What people tend to forget about this game was just how great Tim Duncan was. He finished with 21 points and 15 rebounds, but most memorably, made a near-impossible fade-away with less than a second remaining to put the Spurs ahead by one, besting Kobe’s now-forgotten about clutch jumper from the possession before.
I remember when Duncan’s shot went up, feeling relief, knowing that the game was over — of course it was going to go in. That’s what Tim Duncan does. He’s like a dad who goes to his job, makes an honest living, and is somehow always home for dinner with his kids. He’s the basketball embodiment of the last two minutes of a sitcom, when everything’s OK and cue the heartwarming theme music.
The Spurs may have lost that game (and series…the Lakers went up 3–2 after that shot, and closed out the series in LA), but in my mind, there is no better testament to Duncan’s greatness. It suggested that in order to beat his Spurs, you needed to escape with a win — that, even with a roster featuring an in-prime Kobe and Shaq¹, in order to beat Duncan you needed to cultivate one of the more improbable shots in NBA history.
I’ve been thinking more and more about Duncan’s career model…one that appeared to detest distractions and irrelevant minutiae, or anything that detracted from executing the long-term vision of San Antonio’s distinct championship culture. It’s a model that doesn’t seem to fit in today’s world — a world where it’s socially acceptable to parlay a minor inconvenience with your cable company into a several hour twitter parade. In 2016, when background noise is the default setting, the idea of shutting up, removing yourself from external influence, and getting your work done, has almost been made to feel passé.
To bring us back to basketball, I’d argue that it’s harder and harder to completely block out what Golden State’s doing and focus on what your team needs to do, because you’re probably constantly getting push notifications from ESPN about how great Golden State is.
I’ve been thinking about Tim Duncan through the lens of standup comedy (something I have been doing for a few years) which on the surface is probably the most anti-Tim Duncan pursuit imaginable. Standup comics are traditionally known for being what Steve Jobs pretended Apple was in 1984. Supposedly they’re misfits, they’re unpredictable, and they vomit at the very thought of buttoning the top button of their dress shirt.
But if you look past the romantic no-rules thing and try to do something like standup for more than five minutes, you realize that the Tim Duncan model may be, shockingly, alive and well. What I mean is that if you want to have a chance at a sustainable career, you need to be remarkably self-disciplined in the same way Duncan was. You have to show up virtually every night and put up a 25/12 stat line. You have to fend off constant external distractions. And somehow, you have to not allow the social media Short Term Validation Olympics to interfere with developing a point of view that’s genuinely excellent, and uniquely you.

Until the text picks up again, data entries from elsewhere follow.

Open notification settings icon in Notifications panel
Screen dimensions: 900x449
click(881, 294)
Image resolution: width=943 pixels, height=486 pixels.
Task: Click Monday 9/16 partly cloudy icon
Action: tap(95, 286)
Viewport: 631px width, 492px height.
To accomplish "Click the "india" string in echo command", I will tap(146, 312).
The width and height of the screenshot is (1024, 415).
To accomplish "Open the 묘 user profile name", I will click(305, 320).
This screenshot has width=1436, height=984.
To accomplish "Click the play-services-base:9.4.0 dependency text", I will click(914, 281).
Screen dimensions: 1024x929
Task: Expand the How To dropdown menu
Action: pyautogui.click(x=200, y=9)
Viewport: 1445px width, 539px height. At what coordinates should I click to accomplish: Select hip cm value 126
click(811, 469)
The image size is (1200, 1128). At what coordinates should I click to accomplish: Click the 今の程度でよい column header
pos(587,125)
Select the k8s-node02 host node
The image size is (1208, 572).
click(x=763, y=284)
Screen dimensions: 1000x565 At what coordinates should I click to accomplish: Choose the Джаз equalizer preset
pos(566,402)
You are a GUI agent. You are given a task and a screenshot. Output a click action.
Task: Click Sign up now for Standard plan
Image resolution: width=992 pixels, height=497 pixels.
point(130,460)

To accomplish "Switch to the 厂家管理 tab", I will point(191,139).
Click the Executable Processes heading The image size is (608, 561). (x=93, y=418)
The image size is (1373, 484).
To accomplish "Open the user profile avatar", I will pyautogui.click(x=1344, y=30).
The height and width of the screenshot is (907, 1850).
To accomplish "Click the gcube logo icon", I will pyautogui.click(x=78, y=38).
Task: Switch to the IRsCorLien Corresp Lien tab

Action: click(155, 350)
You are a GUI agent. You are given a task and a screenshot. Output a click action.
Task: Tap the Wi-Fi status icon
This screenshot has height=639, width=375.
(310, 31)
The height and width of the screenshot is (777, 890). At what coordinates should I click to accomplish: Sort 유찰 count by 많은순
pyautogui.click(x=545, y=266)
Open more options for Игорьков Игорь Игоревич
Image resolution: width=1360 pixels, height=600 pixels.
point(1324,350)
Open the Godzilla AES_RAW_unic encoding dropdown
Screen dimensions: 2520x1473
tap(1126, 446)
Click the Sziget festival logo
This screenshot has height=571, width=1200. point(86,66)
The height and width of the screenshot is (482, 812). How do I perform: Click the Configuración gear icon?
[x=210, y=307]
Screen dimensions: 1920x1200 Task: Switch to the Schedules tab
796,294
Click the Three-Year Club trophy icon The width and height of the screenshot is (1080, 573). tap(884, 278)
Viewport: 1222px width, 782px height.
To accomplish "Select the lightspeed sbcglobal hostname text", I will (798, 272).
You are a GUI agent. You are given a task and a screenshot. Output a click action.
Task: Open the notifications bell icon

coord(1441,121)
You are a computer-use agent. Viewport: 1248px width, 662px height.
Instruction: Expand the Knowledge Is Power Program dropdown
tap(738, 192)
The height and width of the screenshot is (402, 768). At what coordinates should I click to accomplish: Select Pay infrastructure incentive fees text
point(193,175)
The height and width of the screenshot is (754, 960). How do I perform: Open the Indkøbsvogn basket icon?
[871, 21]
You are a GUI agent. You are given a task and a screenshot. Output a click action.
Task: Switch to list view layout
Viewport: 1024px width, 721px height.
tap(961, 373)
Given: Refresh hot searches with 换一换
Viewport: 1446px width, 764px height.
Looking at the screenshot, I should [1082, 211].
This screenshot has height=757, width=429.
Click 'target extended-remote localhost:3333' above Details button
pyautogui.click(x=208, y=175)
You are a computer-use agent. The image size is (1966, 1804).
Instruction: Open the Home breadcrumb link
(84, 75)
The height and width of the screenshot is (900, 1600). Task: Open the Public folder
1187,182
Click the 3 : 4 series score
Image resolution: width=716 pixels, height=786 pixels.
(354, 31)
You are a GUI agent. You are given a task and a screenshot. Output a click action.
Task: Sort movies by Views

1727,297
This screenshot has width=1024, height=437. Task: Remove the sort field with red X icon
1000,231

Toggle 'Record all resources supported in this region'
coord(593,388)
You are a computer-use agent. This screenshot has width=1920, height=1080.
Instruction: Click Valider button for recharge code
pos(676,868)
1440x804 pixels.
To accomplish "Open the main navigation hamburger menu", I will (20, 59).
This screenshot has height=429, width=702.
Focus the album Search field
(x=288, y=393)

In other words, even though Golden State’s zany act outs are truly something to behold, Golden State is a once-in-a-generation talent that you probably can’t match from a pure skill standpoint. There’s obviously things you can learn from the Warriors, but trying to mimic their formula may end up hurting you in the long run.
As Duncan proved, there’s something to be said about showing up everyday and perfecting that bank shot — even if it feels like everyone else is playing small ball.
¹ In addition to Kobe and Shaq their starting lineup also included all-time greats Karl Malone and Gary Payton, as well as 2004’s Harrison Barnes of the Lakers, Devean George.